Let us see how we can use `Normalize` to simplify our code. Now, we can simply compose the two iterator classes and we get the right behavior. 

In [None]:
for i in Normalize(FileScan('my_file')):
    print(i)

Now, let's consider an example where we want to change the number of elements. Consider a `Filter` iterator that removes all values of the input iterator less than a threshold.

In [None]:
class Filter:
    """Skips elements that are less than
       a given threshold"""
    
    def __init__(self, iter_in, thresh):
        self.iter_in = iter_in
        self.thresh = thresh
        
    def __iter__(self):
        self.input_state = iter(self.iter_in) 
        #we have to explicitly perserve the input
        #state. 
        return self

    def __next__(self):
        #skip elements less than the threshold
        elem = next(self.input_state)
        
        if elem < self.thresh:
            return self.__next__() #Recursive, whoa!
        
        return elem

We can compose all of the iterator classes together and get a transformed and filtered iterator over the data.

In [None]:
for i in Filter(Normalize(FileScan('my_file')),0.06):
    print(i)

There are several interesting aspects of this programming model. Notice that the code `Filter(Normalize(FileScan('my_file')),0.1)` runs nearly instantly. Until you explicitly call for the next element from that expression *it will not evaluate anything*. In programming language theory, this is called lazy evaluation---an evaluation strategy which delays the evaluation of an expression until its value is needed (non-strict evaluation). Lazy evaluation is indispensible for situations when data are delayed or there are unpredictable timing issues. Let's consider a variant of the `FileScan` iterator that is "broken" meaning it has delays in retrieving data. We added an artificial 1 second sleep in between each line fetched:

In [None]:
import time

class BrokenFileScan:
    """Loads a large file into the
    program line-by-line"""
    
    def __init__(self, filename):
        self.filename = filename
        
    def __iter__(self):
        self.file = open(self.filename, 'r')
        self.line = self.file.readline()
        return self
    
    def __next__(self):
        if self.line != "":
            result = int(self.line)
            self.line = self.file.readline()
            
            time.sleep( 1 ) #sleep for 1 sec
            
            return result
        else:
            self.file.close()
            raise StopIteration

In [None]:
for i in Filter(Normalize(BrokenFileScan('my_file')),0.06):
    print(i)

An iterator model allows you to avoid delays that are unnessary to your program.
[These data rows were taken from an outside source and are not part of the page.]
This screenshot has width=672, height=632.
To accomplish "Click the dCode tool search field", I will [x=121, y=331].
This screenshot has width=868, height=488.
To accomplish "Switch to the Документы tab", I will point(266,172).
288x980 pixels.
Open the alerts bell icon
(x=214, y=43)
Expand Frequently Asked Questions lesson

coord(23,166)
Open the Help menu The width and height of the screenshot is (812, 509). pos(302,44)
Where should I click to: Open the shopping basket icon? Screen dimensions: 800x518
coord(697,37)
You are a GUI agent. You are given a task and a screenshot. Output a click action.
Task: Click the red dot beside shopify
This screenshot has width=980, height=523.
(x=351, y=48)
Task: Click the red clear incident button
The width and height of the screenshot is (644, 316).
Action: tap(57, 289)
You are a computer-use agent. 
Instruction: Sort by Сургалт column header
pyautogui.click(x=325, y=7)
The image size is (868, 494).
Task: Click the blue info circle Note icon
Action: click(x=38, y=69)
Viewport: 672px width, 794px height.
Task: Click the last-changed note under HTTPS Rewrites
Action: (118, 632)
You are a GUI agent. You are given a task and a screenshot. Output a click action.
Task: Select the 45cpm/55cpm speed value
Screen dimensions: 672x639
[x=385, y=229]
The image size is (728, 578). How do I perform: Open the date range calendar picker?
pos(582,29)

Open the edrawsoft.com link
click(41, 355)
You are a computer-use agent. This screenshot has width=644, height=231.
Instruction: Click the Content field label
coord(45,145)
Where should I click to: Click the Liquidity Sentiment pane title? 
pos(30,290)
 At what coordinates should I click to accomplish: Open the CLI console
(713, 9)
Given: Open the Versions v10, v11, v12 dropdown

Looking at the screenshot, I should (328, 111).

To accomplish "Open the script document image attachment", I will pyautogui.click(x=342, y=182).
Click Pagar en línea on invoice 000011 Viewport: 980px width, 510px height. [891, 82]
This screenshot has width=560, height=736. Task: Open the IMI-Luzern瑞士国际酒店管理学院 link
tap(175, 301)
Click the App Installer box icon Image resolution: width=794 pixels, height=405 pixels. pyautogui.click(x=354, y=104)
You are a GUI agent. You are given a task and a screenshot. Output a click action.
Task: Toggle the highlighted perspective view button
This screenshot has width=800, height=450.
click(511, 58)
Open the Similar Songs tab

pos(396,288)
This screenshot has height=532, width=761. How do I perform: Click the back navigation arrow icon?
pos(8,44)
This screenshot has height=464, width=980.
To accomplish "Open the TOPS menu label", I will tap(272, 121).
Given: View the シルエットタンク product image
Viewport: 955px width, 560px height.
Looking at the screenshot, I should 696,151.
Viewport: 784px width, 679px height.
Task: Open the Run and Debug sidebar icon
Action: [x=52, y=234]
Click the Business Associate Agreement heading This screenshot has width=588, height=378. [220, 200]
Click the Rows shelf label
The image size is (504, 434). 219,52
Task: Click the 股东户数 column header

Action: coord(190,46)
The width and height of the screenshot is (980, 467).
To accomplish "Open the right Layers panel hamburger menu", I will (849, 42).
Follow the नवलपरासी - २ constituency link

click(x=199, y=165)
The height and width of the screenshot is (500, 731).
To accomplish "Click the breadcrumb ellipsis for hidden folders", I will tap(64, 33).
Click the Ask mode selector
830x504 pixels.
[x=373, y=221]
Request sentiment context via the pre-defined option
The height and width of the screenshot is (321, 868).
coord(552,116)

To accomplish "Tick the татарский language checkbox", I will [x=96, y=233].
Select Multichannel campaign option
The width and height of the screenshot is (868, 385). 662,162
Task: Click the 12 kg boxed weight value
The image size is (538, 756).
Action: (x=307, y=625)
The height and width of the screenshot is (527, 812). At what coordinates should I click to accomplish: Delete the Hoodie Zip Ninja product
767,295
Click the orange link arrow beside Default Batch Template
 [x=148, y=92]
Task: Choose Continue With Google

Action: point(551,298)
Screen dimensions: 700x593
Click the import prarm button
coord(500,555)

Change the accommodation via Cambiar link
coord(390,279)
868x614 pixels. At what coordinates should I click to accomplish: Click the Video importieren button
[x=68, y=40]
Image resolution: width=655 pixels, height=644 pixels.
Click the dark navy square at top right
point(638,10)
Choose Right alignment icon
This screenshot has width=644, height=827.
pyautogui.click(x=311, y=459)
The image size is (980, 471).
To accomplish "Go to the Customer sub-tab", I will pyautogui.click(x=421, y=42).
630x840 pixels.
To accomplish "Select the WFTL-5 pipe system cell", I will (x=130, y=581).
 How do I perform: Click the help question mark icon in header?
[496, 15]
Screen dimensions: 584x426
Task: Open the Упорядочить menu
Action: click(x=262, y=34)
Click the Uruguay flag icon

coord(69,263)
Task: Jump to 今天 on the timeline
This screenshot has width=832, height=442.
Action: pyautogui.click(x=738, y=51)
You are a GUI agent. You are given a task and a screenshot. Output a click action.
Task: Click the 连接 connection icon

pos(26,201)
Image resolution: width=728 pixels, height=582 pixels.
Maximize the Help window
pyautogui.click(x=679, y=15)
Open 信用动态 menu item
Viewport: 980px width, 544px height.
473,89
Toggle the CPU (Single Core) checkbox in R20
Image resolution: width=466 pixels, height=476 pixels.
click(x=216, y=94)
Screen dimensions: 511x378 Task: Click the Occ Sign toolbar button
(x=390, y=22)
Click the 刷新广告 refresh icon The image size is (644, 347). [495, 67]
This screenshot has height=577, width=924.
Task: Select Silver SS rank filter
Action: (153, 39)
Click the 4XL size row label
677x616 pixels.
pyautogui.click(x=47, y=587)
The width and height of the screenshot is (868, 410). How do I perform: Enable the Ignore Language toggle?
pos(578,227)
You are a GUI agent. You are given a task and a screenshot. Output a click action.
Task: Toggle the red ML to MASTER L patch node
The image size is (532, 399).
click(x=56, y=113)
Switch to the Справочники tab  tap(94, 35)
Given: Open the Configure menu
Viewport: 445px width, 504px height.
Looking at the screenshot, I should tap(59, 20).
Suppose, we were interested in only taking the first 3 elements (a 3 sec delay):

In [None]:
import itertools
file = BrokenFileScan('my_file')
print(list(itertools.islice(file, 3)))

In this sense, a programming with iterators is self-optimizing. Downstream logic consumes only what it needs. 

## Operators
`Filter`, `Normalize` and `FileScan` are special cases of a general concept of an `Operator`. Manipulating iterators is a key tool in the design of data-intensive systems. Operators define transformations of iterators. An operator is an object produced from a collection iterators that is itself an iterable object. Maintaining this discipline and programming with operators is a key tool to allow for robust and efficient code. We will show later that many important computations can be expresses simply as a composition of operators.

In [None]:
class Operator:
    """A template for a generic operator"""
    
    def __init__(self, inputs, args):
        self.inputs = inputs
        self.args = args
        
    def __iter__(self):
        self.iterators = [iter(i) for i in inputs] #store a list of iterators
        return self
    
    def __next__(self):
        # do something here!!!
        raise NotImplemented("DO SOMETHING HERE!!!")

Let's now consider an example of an operator that consumes multiple input iterators. Consider two iterators `in1` and `in2`, each iterates over a stream of numbers. We want to define a `MatchOperator` that iterates over all elements that appear in *both* iterators. The algorithm that we are going to use is called a Nested Loop Join. In pseudo-code, a nested loop join: iterates over one of the iterators, then for each element, iterates over the other iterator. Below is an animation of the basic iteration scheme:
![NestedLoopJoin](https://media.giphy.com/media/X7OUYegK1H49Uyl36W/giphy.gif)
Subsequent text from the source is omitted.